Sundaram Baskaran, Kreml Renee, Patel Smita
Department of Radiology, Cardiovascular Center, University of Michigan Medical School, Ann Arbor, 48109-5868, USA.
Radiol Clin North Am. 2010 Jul;48(4):711-27. doi: 10.1016/j.rcl.2010.04.006.

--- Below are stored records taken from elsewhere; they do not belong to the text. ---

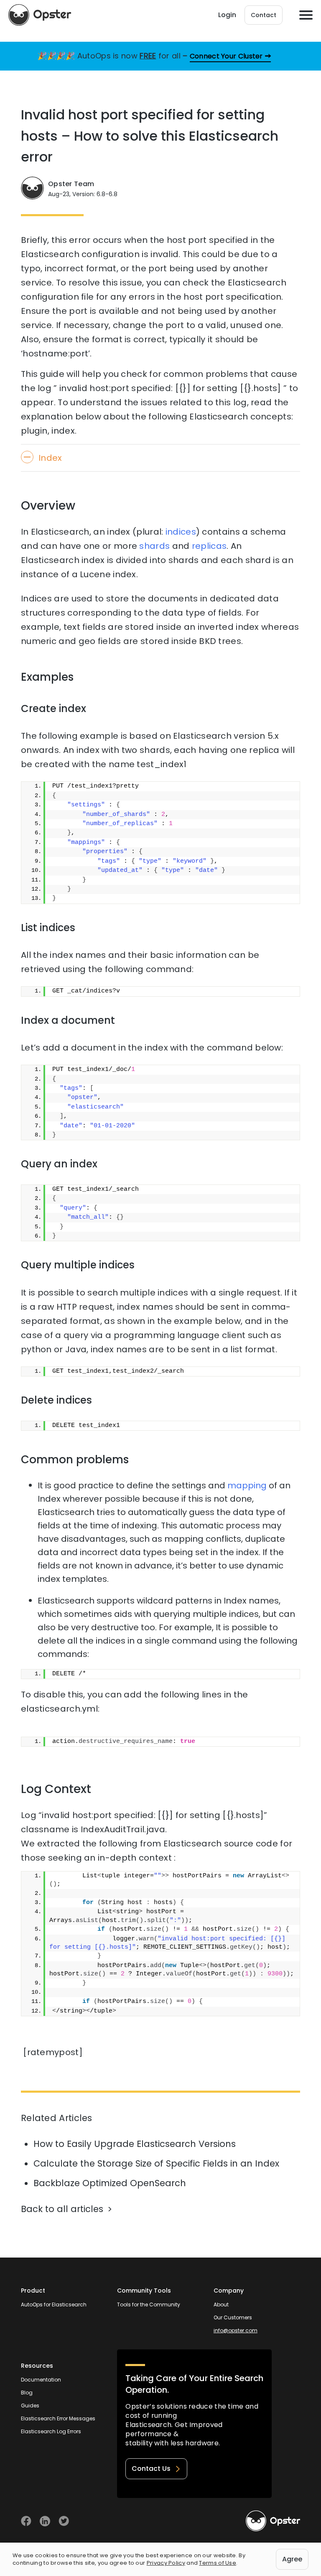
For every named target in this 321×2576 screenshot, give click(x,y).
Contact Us (151, 2468)
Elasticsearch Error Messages (58, 2418)
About (221, 2304)
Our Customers (233, 2317)
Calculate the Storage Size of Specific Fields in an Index (156, 2163)
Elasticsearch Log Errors (51, 2431)
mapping (247, 1485)
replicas (209, 546)
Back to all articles (62, 2209)
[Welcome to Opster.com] (273, 2520)
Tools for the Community (148, 2304)
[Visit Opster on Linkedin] (45, 2521)
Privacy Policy (166, 2563)
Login (227, 15)
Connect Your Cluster (226, 56)
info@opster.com (235, 2330)
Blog (27, 2392)
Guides (30, 2405)
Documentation (41, 2379)
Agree (292, 2559)
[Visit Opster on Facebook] (26, 2521)
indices (181, 532)
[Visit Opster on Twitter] (64, 2521)
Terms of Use (217, 2563)
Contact (263, 15)
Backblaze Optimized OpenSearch (109, 2183)
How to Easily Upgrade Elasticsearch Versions (134, 2144)
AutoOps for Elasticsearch (54, 2304)
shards (154, 546)
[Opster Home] (39, 15)
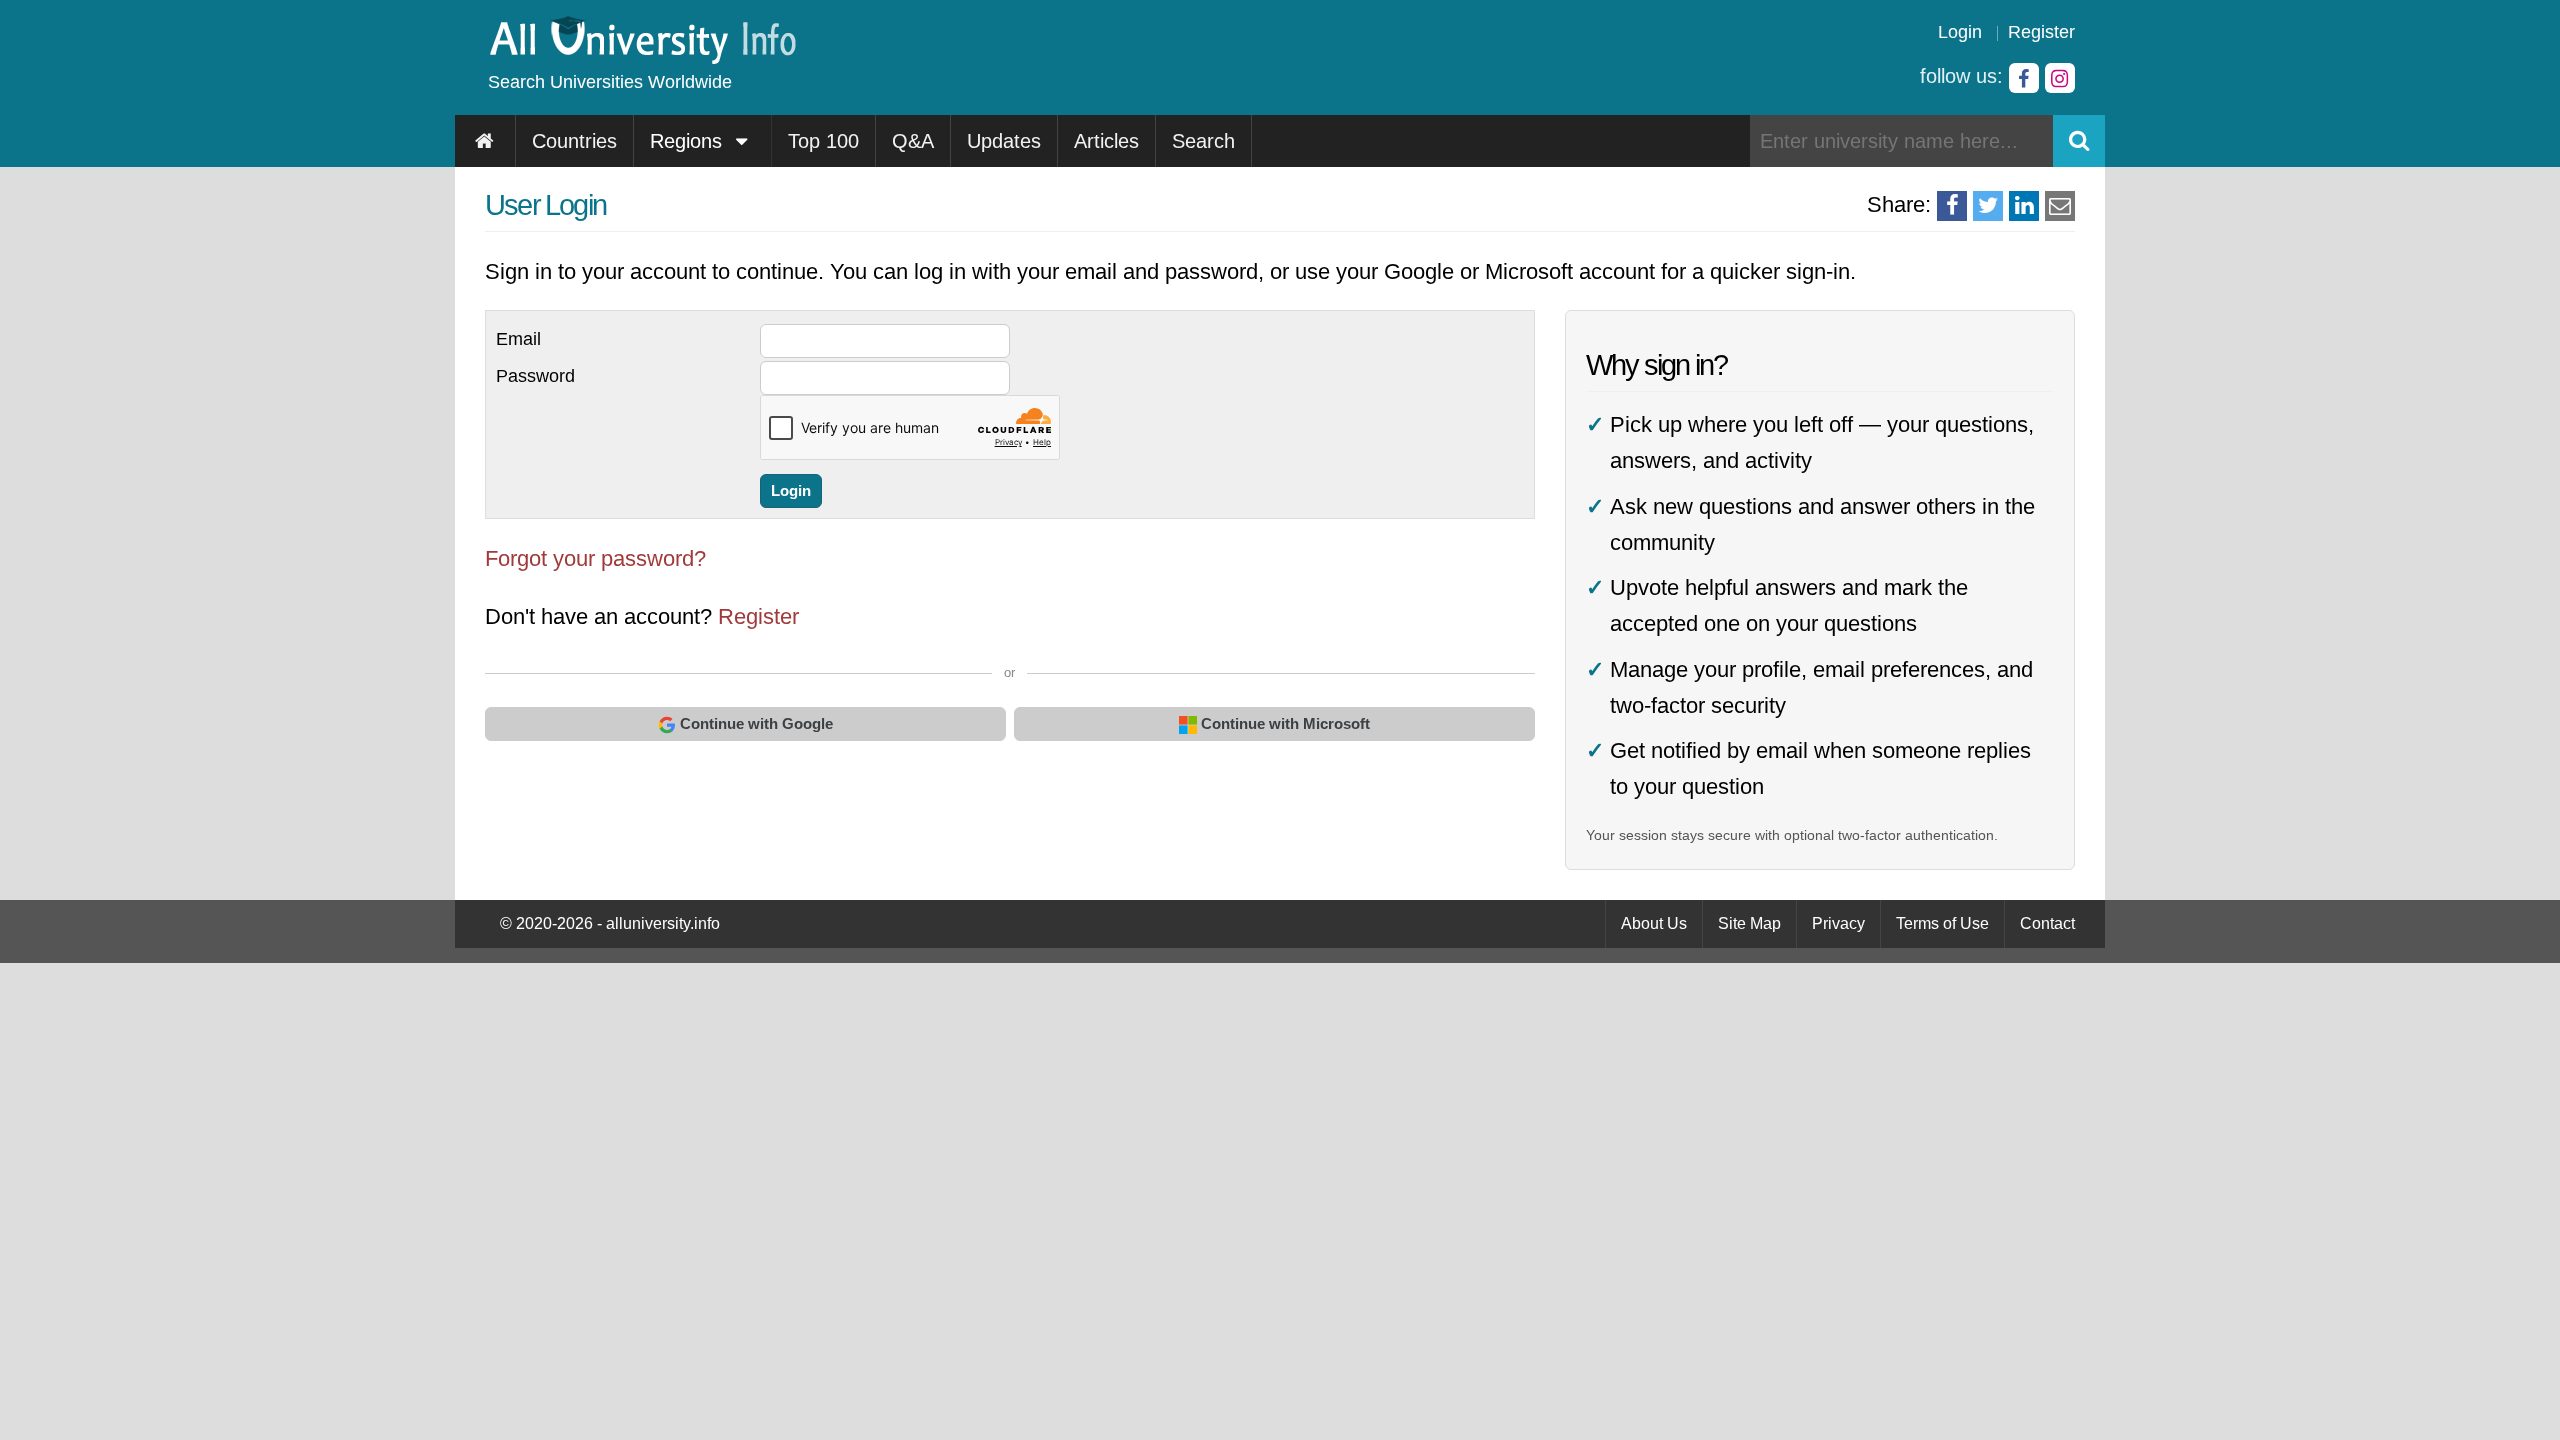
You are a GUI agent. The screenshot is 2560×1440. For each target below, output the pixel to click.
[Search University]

Coronary artery anomalies (CAA) are uncommon congenital variations in coronary anatomy, occurring in 0.2% to 1.2% of the general population, the majority of which are detected incidentally and have little clinical significance. A minority of CAA, primarily due to an interarterial course, is clinically significant, and may present with symptoms of myocardial ischemia, malignant ventricular arrhythmias, and even sudden cardiac death. Until recently, CAA were primarily detected at catheter coronary angiography. With recent advances in multidetector computed tomography (CT) technology and the use of electrocardiographic gating, coronary CT angiography provides an exquisite omnidimensional display of the anomalous coronary arteries and their relation to the adjacent structures noninvasively, and is the diagnostic test of choice. Understanding CAA morphology and clinical significance of CAA is important for establishing a diagnosis, and is essential for appropriate patient management and treatment planning.
冠状动脉异常(CAA)是冠状动脉解剖结构中罕见的先天性变异,在普通人群中的发生率为0.2%至1.2%,其中大多数是偶然发现的,临床意义不大。少数CAA主要由于走行于动脉之间,具有临床意义,可能表现为心肌缺血、恶性室性心律失常甚至心源性猝死的症状。直到最近,CAA主要是在导管冠状动脉造影时被发现。随着多排螺旋计算机断层扫描(CT)技术的最新进展以及心电图门控技术的应用,冠状动脉CT血管造影能够无创地对异常冠状动脉及其与相邻结构的关系进行精确的全方位显示,是首选的诊断检查方法。了解CAA的形态和临床意义对于确立诊断很重要,对于恰当的患者管理和治疗规划也至关重要。